═════ Records for the exercise ═════

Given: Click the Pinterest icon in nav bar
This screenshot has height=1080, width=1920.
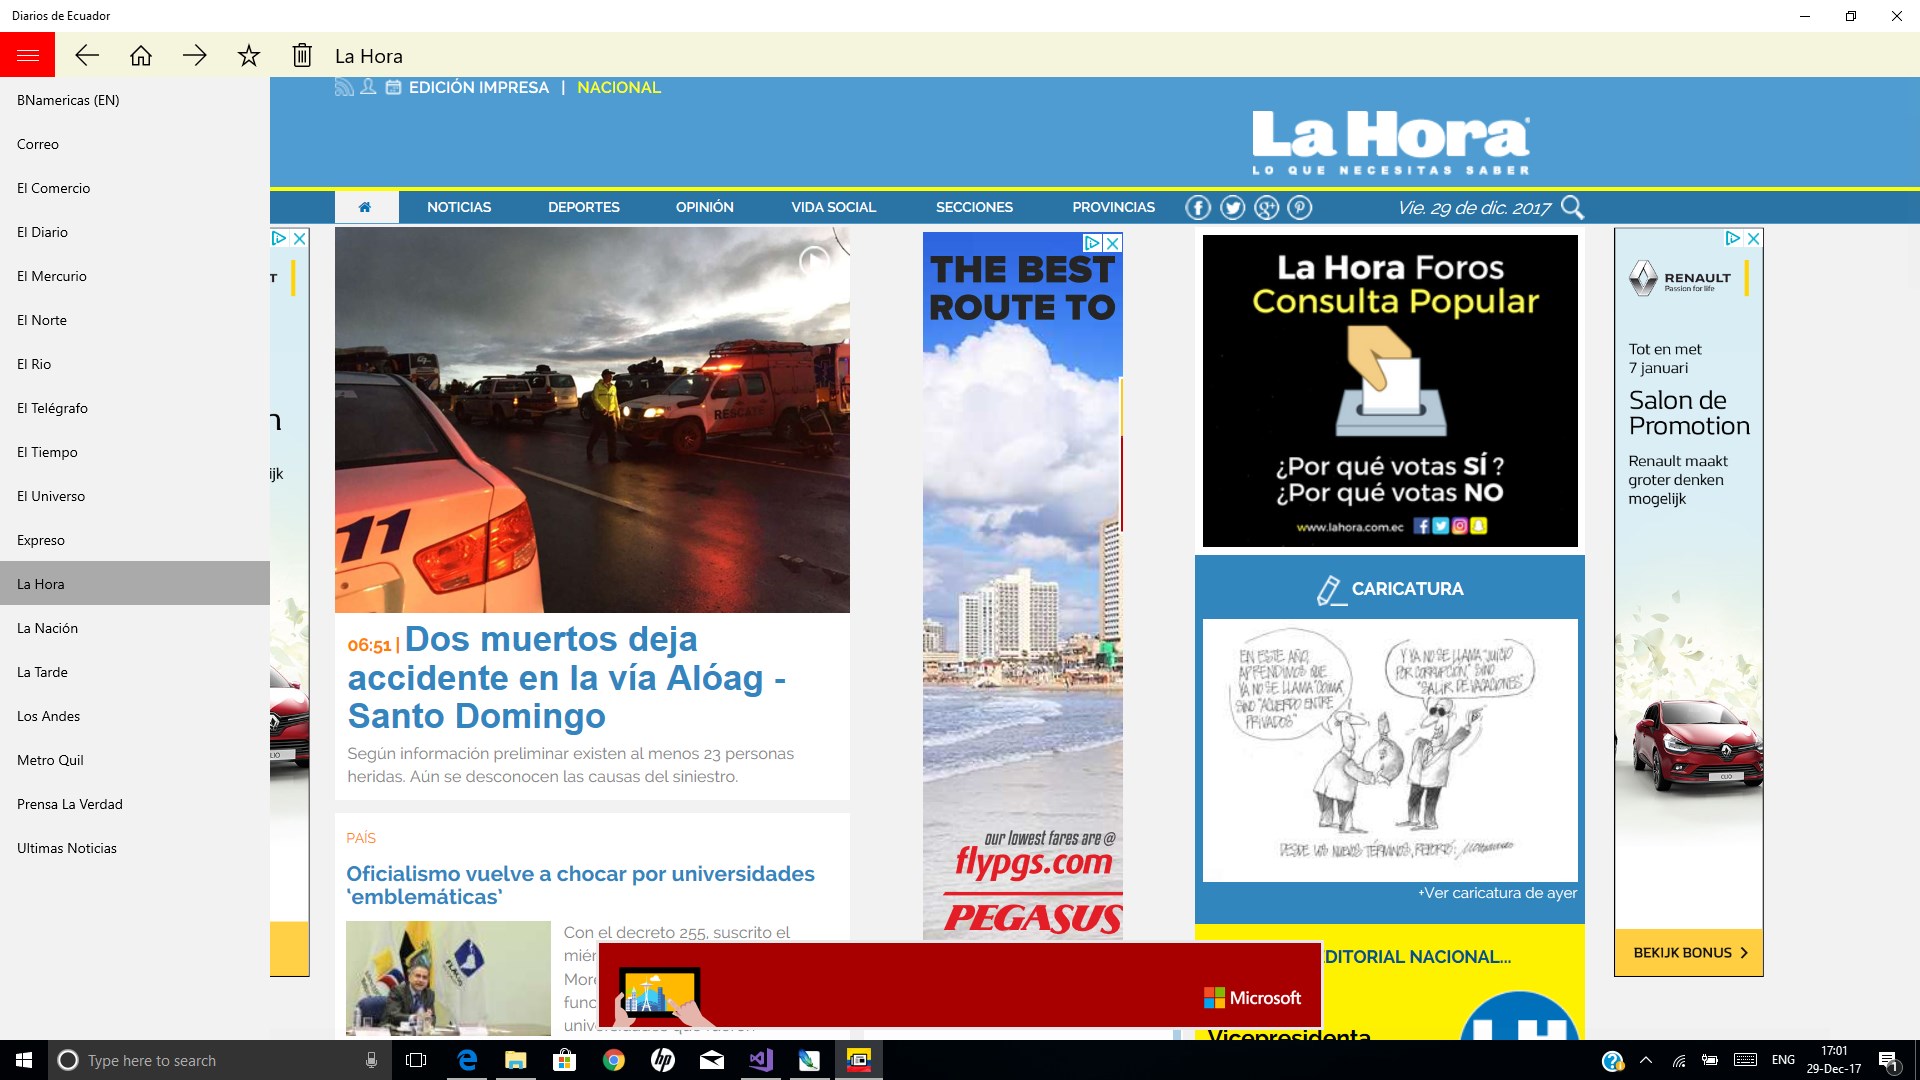Looking at the screenshot, I should point(1299,207).
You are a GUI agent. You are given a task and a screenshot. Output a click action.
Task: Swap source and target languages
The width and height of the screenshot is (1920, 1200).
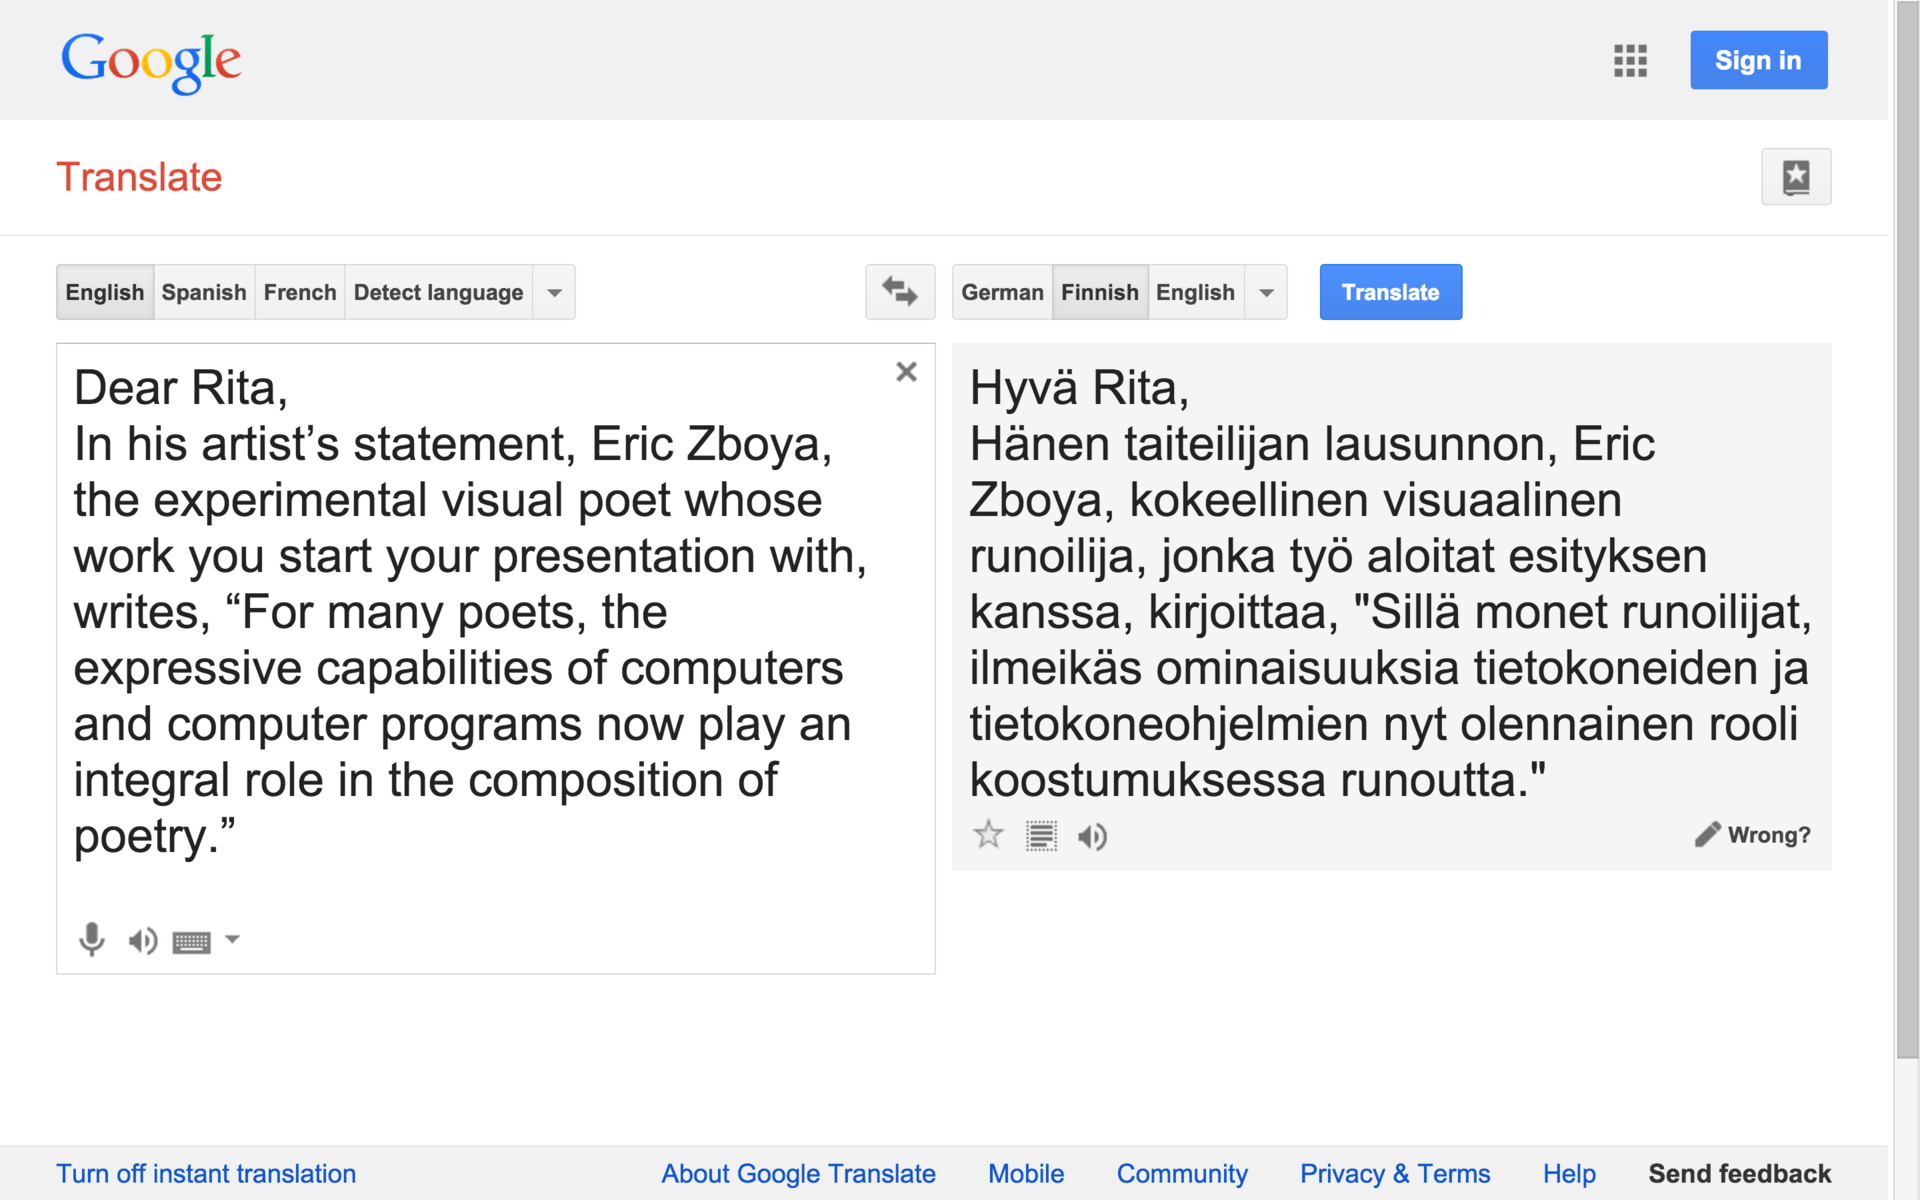point(899,292)
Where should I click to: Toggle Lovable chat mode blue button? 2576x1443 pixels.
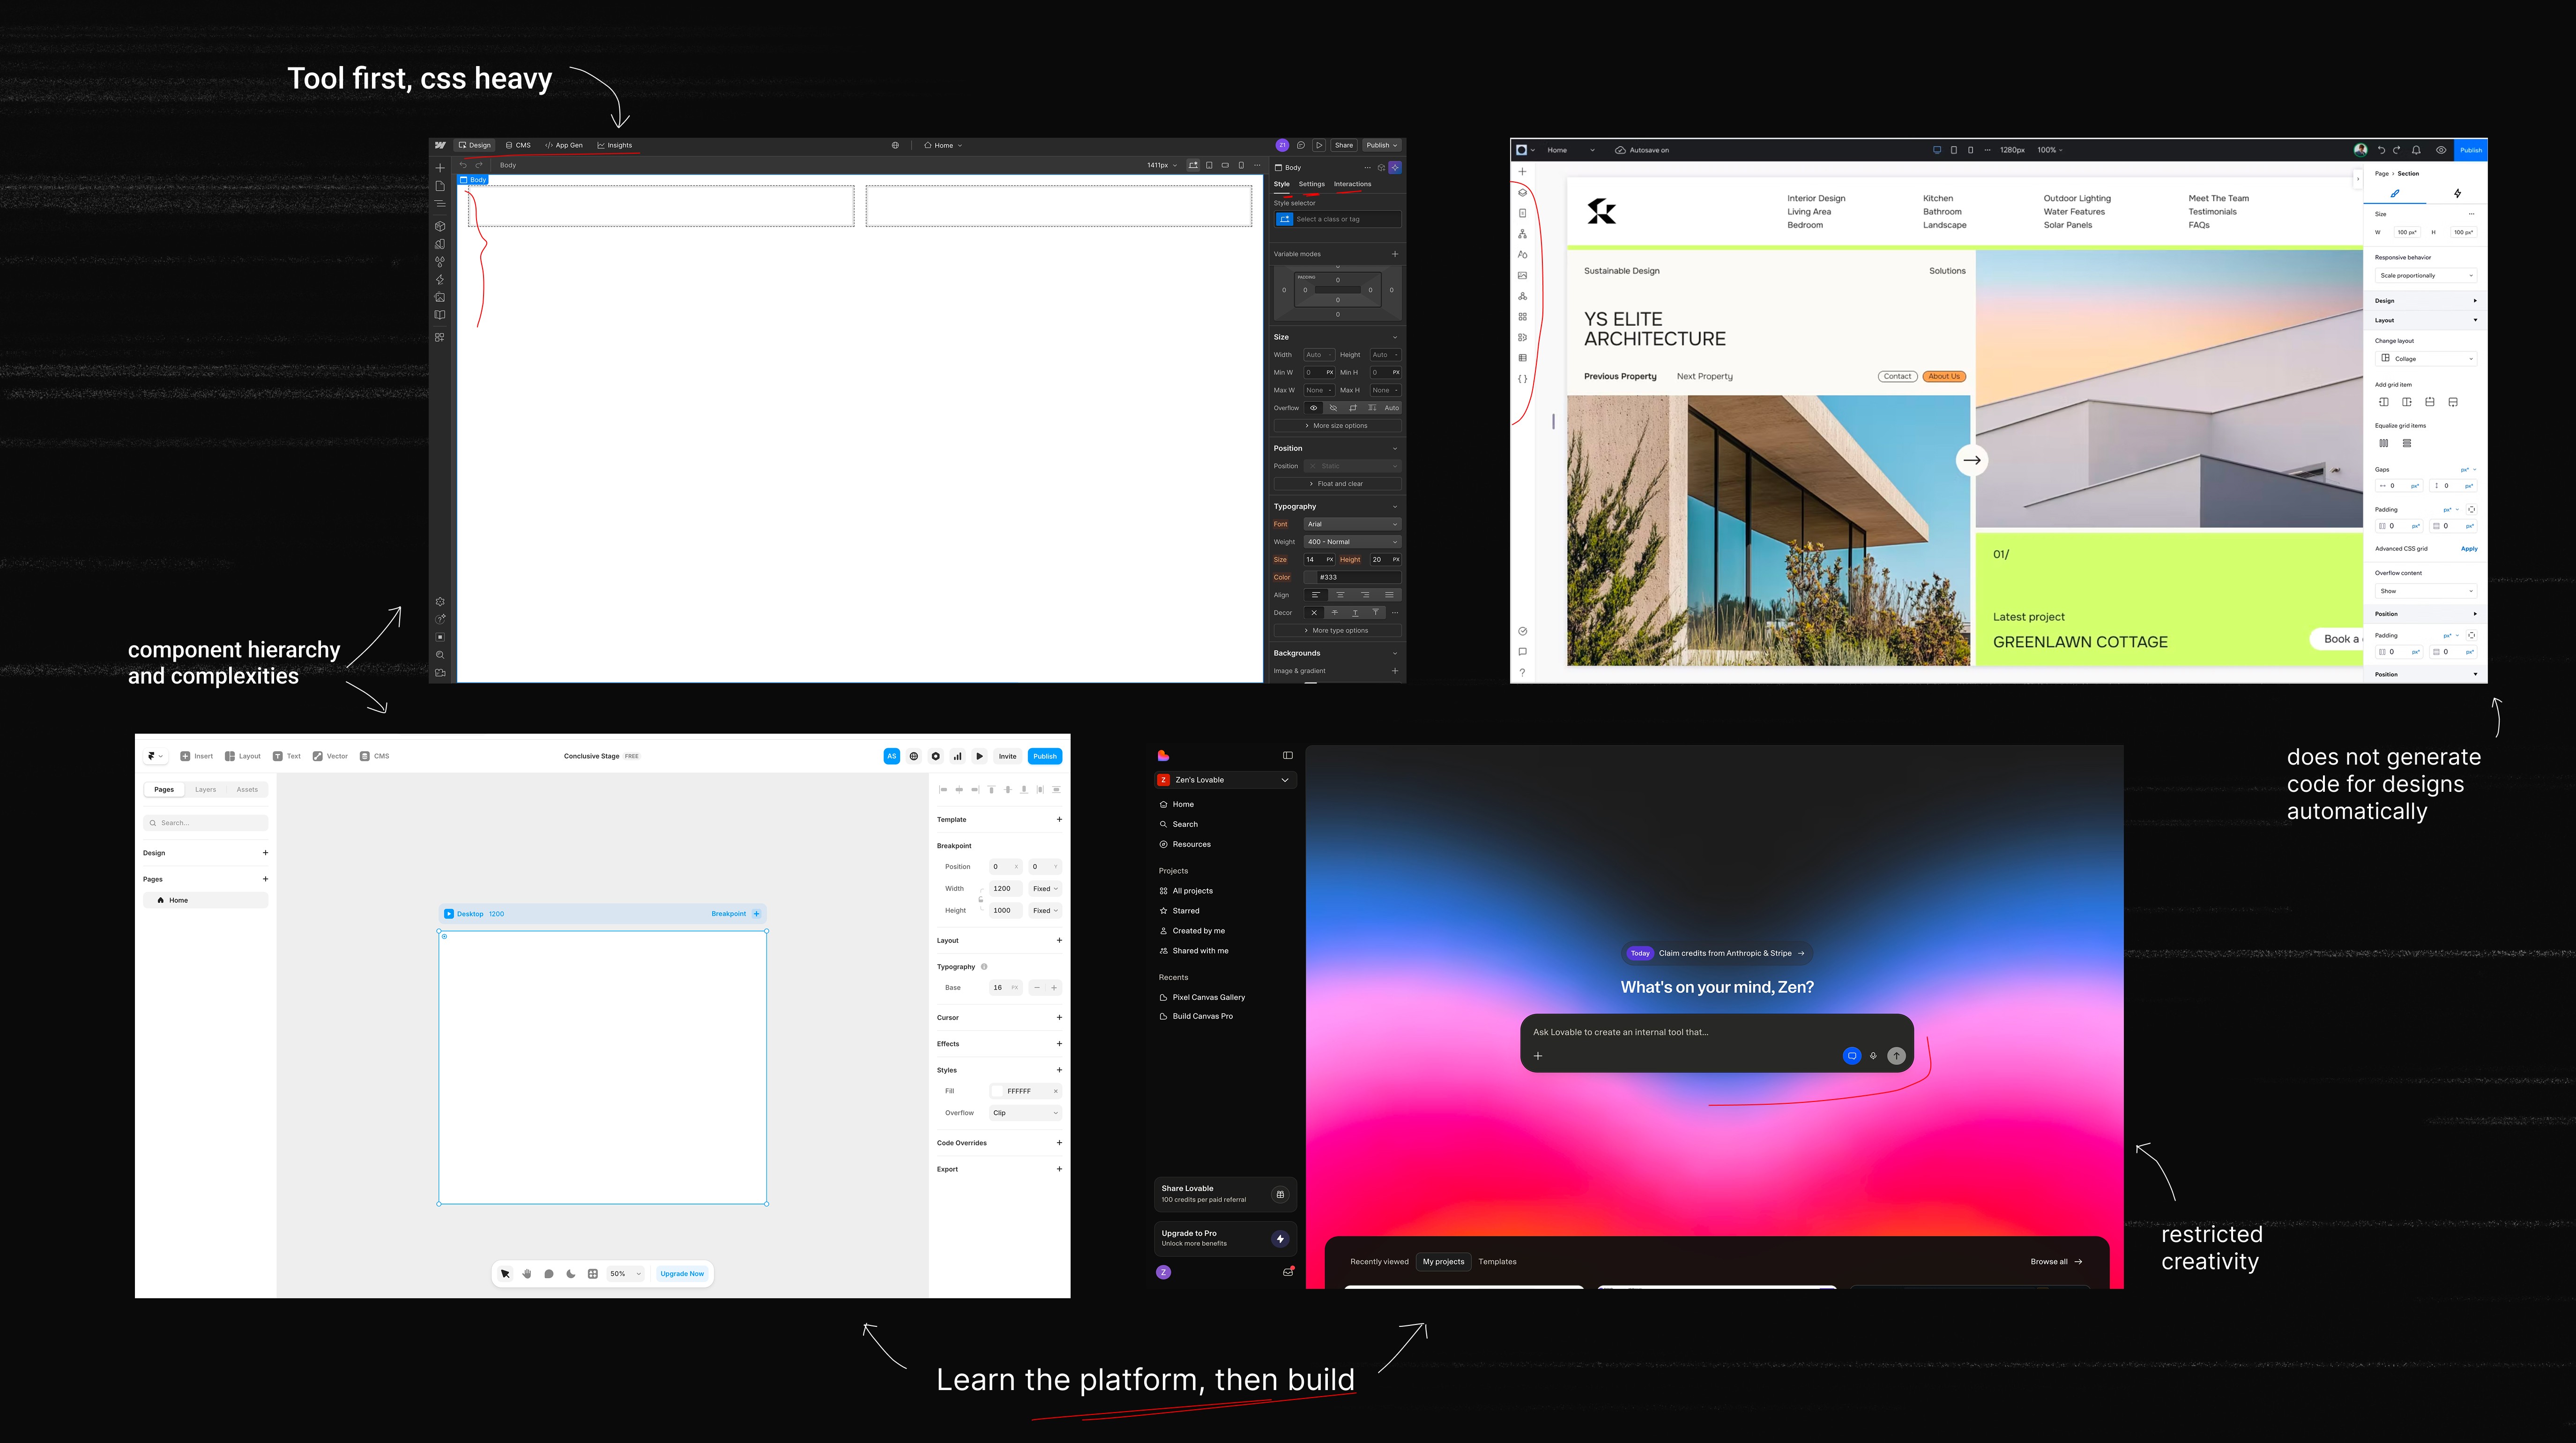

═════

Exercise |
Repeat the entries exactly and keep the pictures out of the copy.

Task output |
Given: Click the Pinterest icon in nav bar
This screenshot has height=1080, width=1920.
Looking at the screenshot, I should point(1299,207).
You are a GUI agent. You are given a task and a screenshot. Output a click action.
Task: Swap source and target languages
The width and height of the screenshot is (1920, 1200).
point(899,292)
Where should I click to: Toggle Lovable chat mode blue button? 2576x1443 pixels.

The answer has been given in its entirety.